# TASK ITEM:
Hand back the entries exactly as written, minus every picture.

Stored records
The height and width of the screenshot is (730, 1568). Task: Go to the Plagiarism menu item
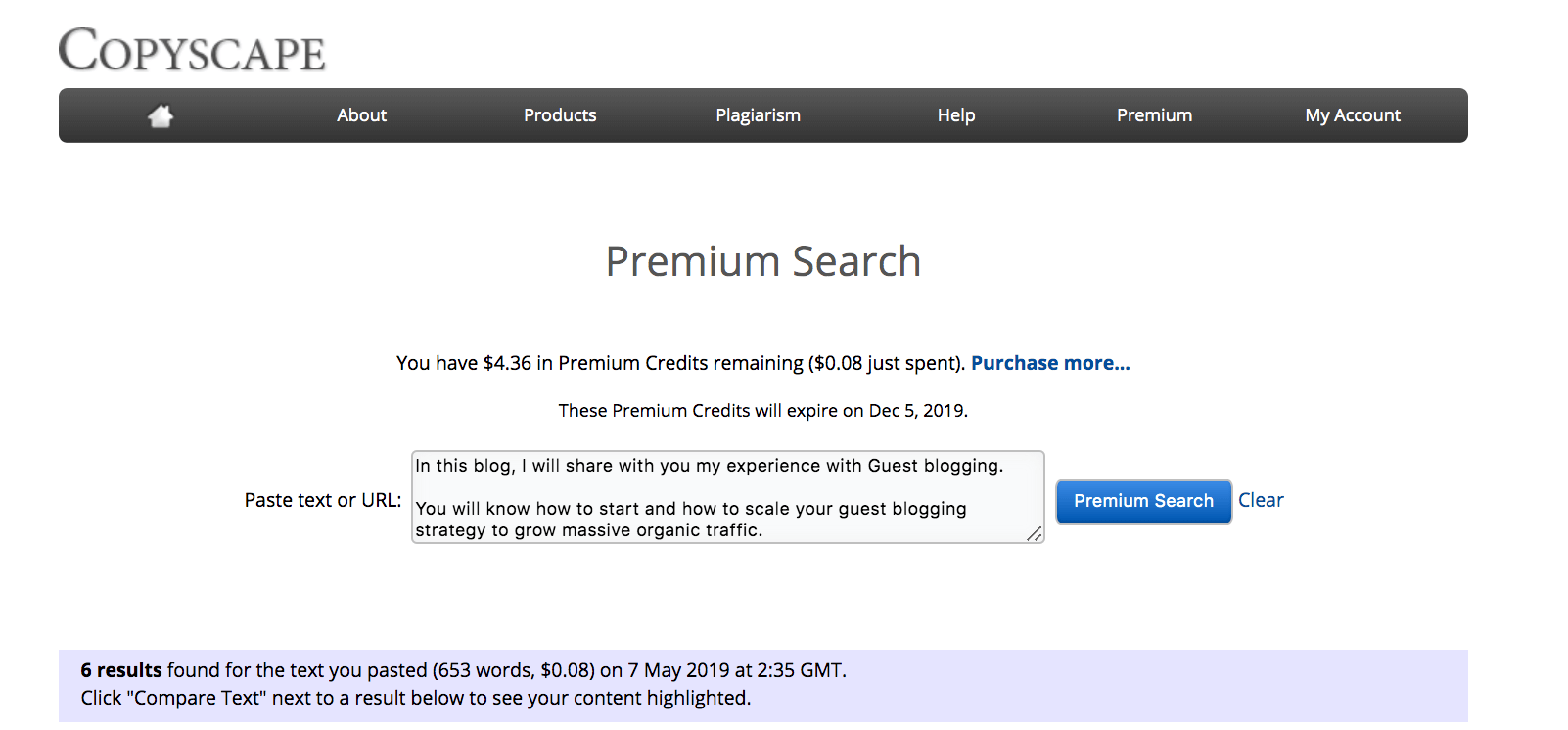pyautogui.click(x=758, y=115)
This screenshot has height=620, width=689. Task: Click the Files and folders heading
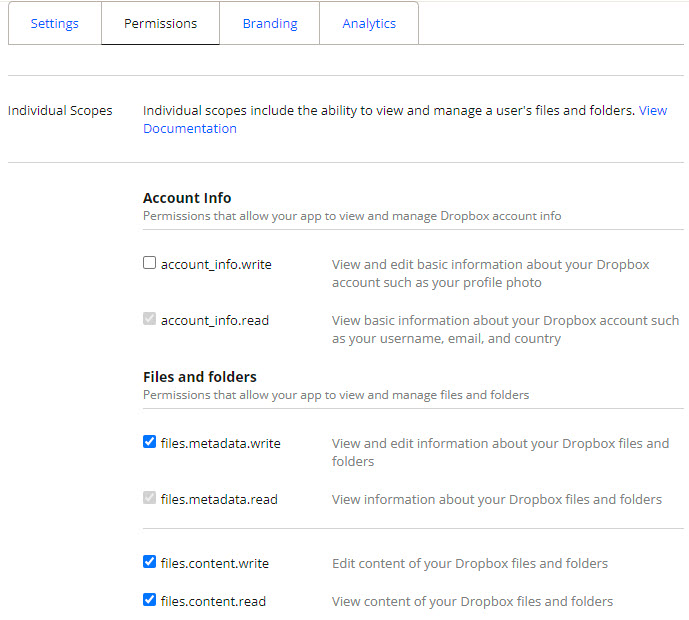[200, 377]
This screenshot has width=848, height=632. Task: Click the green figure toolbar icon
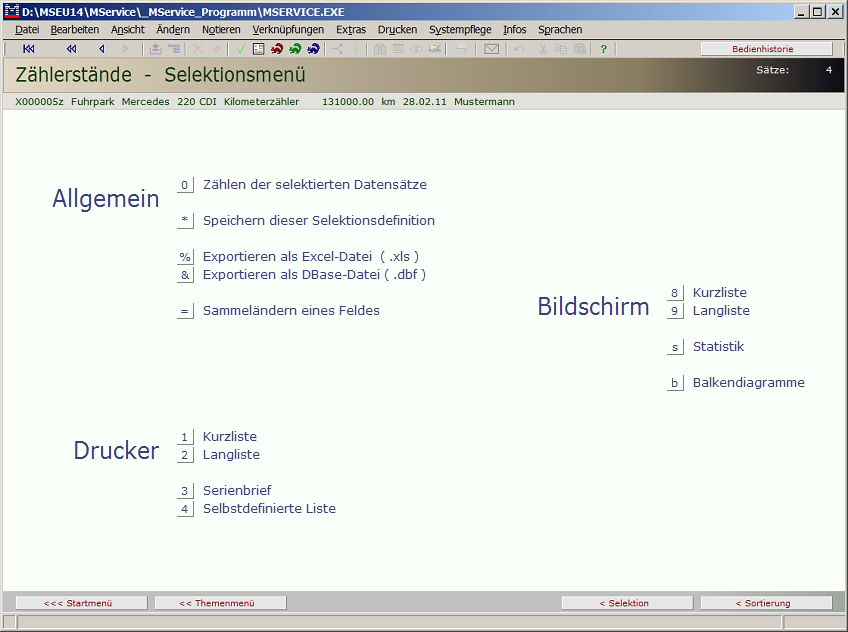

# EXERCISE ANSWER:
The height and width of the screenshot is (730, 1568). Task: Go to the Plagiarism menu item
pyautogui.click(x=758, y=115)
This screenshot has height=620, width=689. Task: Click the Files and folders heading
[200, 377]
This screenshot has width=848, height=632. Task: Click the green figure toolbar icon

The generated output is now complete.